Luxury Meets Multi-family

In 2011, the demand-supply gap in affordable housing for the Bay Area’s middle-income workforce led to Riaz’s epiphany about micro-units as a solution to the crisis. This solution brought together his experience in luxury and workforce-multifamily in the form of high quality units at an affordable price. This was the final impetus for Riaz to exit the luxury market to focus on workforce housing.

The business grew in scale - from 80 to 800 tenants in the six years to 2016 and with 945 units being transacted between 2014 and 2016. The Riaz Capital team developed its strategy of converting local jewels into stylish yet affordable residences. This strategy of adaptive reuse was built on developing the capability and relationships to move opportunistically and quickly, with financing available on tap, whenever a desirable property became available for purchase.

This was also a period of evolution.
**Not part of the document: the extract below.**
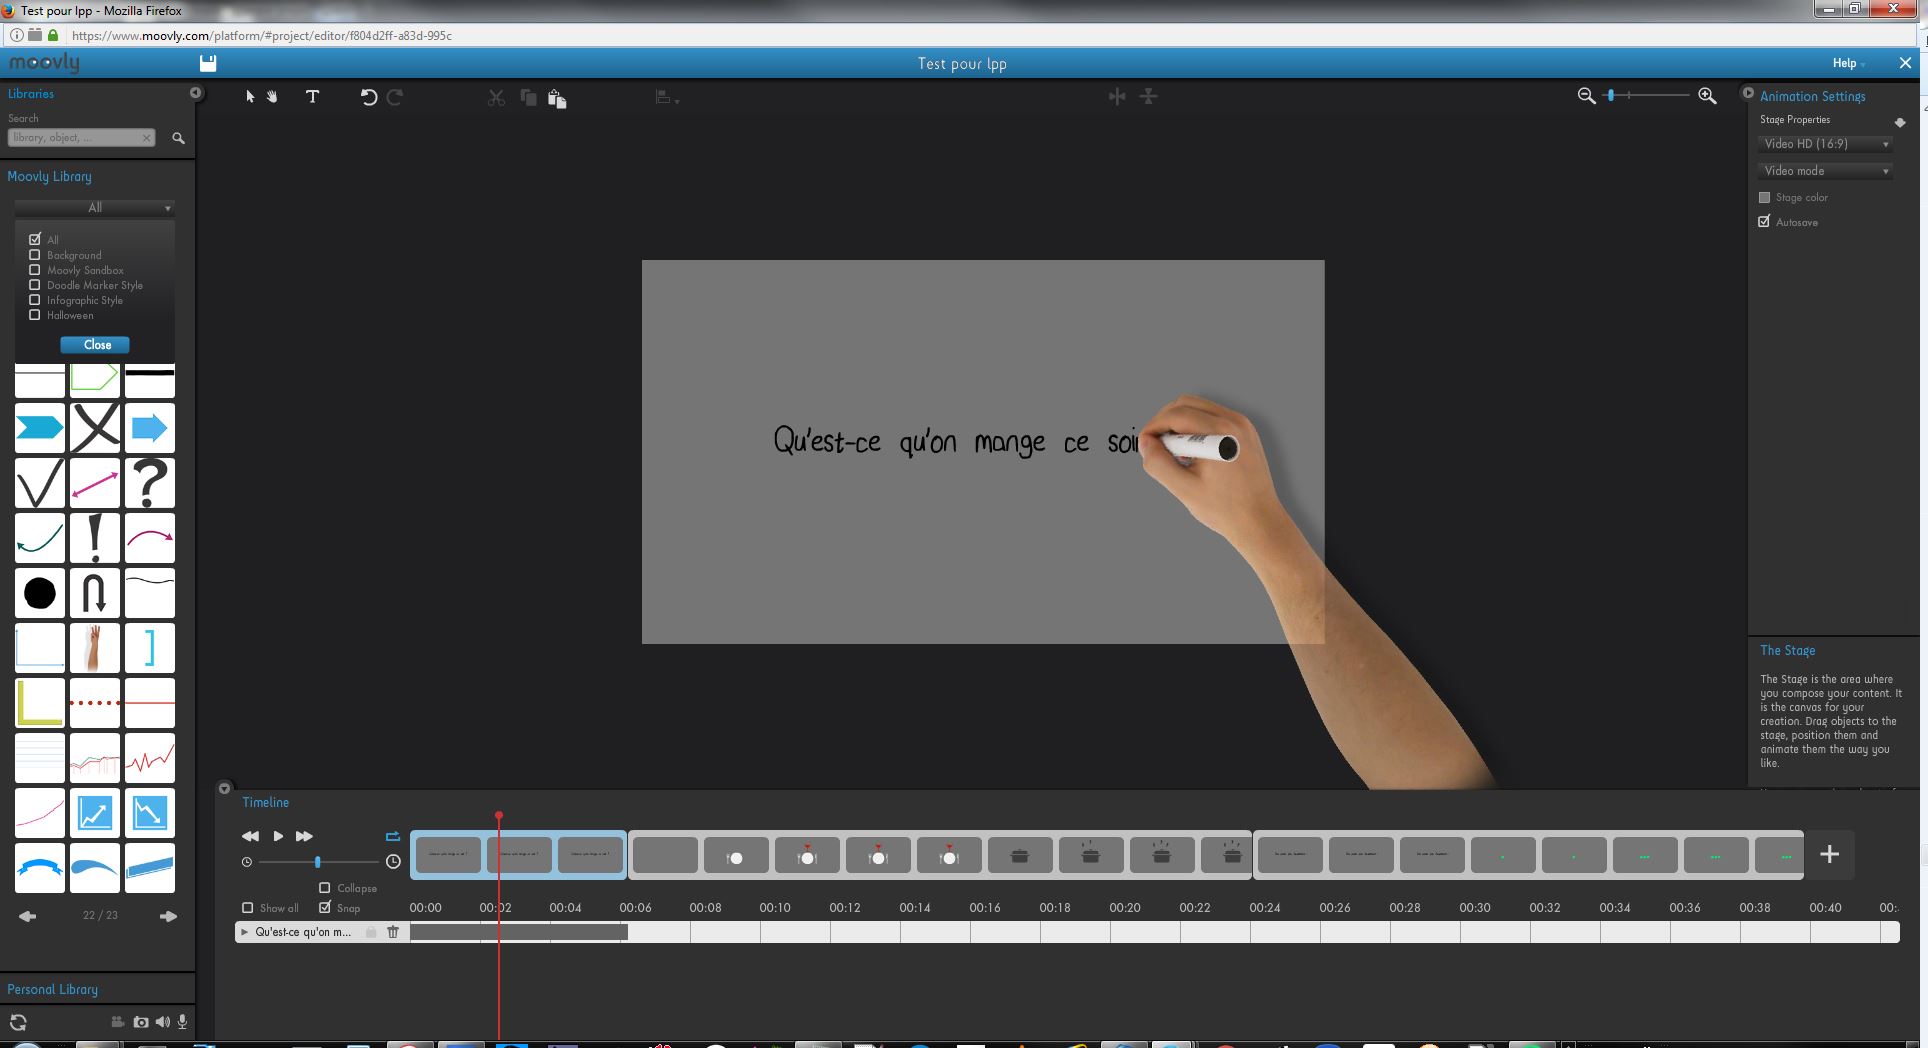Viewport: 1928px width, 1048px height.
Task: Open the Video HD (16:9) dropdown
Action: (x=1826, y=144)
With Zen-like focus, the team at Riaz Capital accumulated valuable insights through a build-operate-learn-iterate process on multiple housing solutions for the urban workforce including historic micros, student housing, co-living, micro-studios, and conventional multifamily before arriving at our current model of micro-living.

Riaz Capital Today

When the latest black-swan event hit in the form of Covid-19, our resilient model helped us weather the ensuing changes in the real estate market more effectively than our competitors, with 95% average occupancy between April 2020 and April 2021.

Today, Riaz Capital has 3,600 units under management and development, with a $750+ million real-estate asset base.

How We Build Value

Innovative design lies at the heart of our value creation process, allowing for a high degree of standardization and resulting efficiencies in both construction and management of properties.

Housing for the budget-conscious raises visions of bare-bones functionality with little emotional appeal. But with our roots in luxury and our deep understanding of the urban workforce segment, we incorporate style and aesthetics for this resident using high quality materials and products, and provide all the features in a prospective resident’s mental checklist while eliminating unnecessary bells and whistles.

Our per-residence construction costs are less than half of the Bay Area average, allowing us to offer units at 25% lower rents than competing properties, while including several amenities for free. Our buildings are situated at convenient locations near urban amenities and transit, reducing the need for costly and unproductive parking spaces.

Doing Well, while Doing Good

The Bay Area’s housing shortfall continues to be at crisis levels. At Riaz Capital, we are doing our part by providing premium quality, yet affordable housing units for moderate-income professionals.

With transit, walk and bike scores for our newer buildings that are 50 to 80% higher than the national urban average, wood-frame construction as opposed to concrete, and 100% electric versus gas buildings, we lower the carbon footprint of our developments. Doing good for our residents, the neighbouring community and the planet while doing well for our investors is part of our ethos.

Central to achieving our vision of quality affordable housing for the Bay Area urban workforce is a driven and dedicated team of over fifty highly skilled real estate professionals, each bringing varied expertise to the table and working under the leadership of an executive team with decades of real estate experience.

OUR PORTFOLIO

3,600+

Units Under
Management and
Development

2,000

Units Operational
by the end of 2024

60

Buildings

50

Real Estate
Professionals

20+

Years of Development
Experience

We’re not here to just solve the housing crisis but to enable better lives for the Bay Area urban workforce. And to provide better returns to our investors.